Charles City County voters elected Lightfoot as their (part-time) representative in the House of Burgesses in 1756 to replace William Kennon, who returned to the seat in the next election. He also served on the Board of Visitors for the College of William & Mary in Williamsburg.

==Personal life==

He married Mary Howell (1723-1783). The marriage produced at least two sons and two daughters. William Lightfoot Jr. inherited the Charles City County and James City County property, and continued the family's political traditions by serving in the Virginia House of Delegates for a decade. Their second son, Philip Lightfoot (d.1786), who became a lieutenant in Harrison's artillery in the Continental line, received two land grants. That Philip Lightfoot (III) married Mary Warner Lewis, the only daughter of Col. Charles Lewis (descended from powerful planter Augustine Warner of Gloucester County) and his wife Lucy Taliaferro, and as an adult lived at Cedar Creek plantation in Caroline County (significantly northwest of the family's original holdings in Gloucester County). Their sister Mary married burgess William Allen of Surry County, and Mildred Allen married Walter Coles, the son of Henrico county merchant John Coles, who had immigrated from Ireland.

==Death and legacy==
Lightfoot died on June 10, 1764, and was buried at the family's graveyard at Teddington in the Sandy Point area of Charles City County. His widow survived him by nearly two decades.

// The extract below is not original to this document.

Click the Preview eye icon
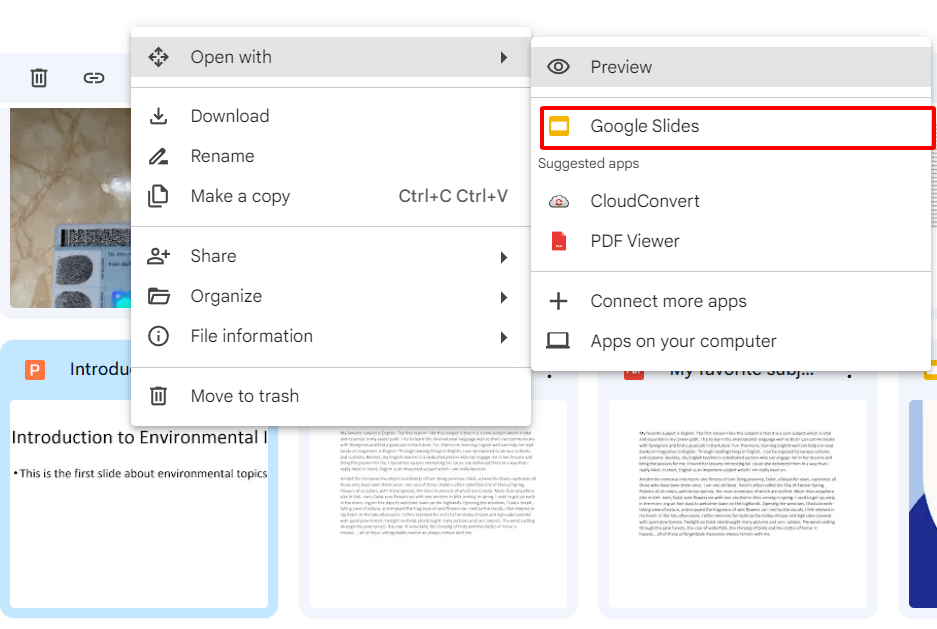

His papers, including account books (1747-1764), are held by the John D. Rockefeller Jr. Library of the Colonial Williamsburg Foundation. His Williamsburg house on Duke of Gloucester Street (among other town lots owned by him) remained owned by descendants until the middle of the 19th century, when it was acquired by lawyer George Southall, who later sold it to lawyer William S. Peachy, who operated a law office and whose descendants owned it until 1888.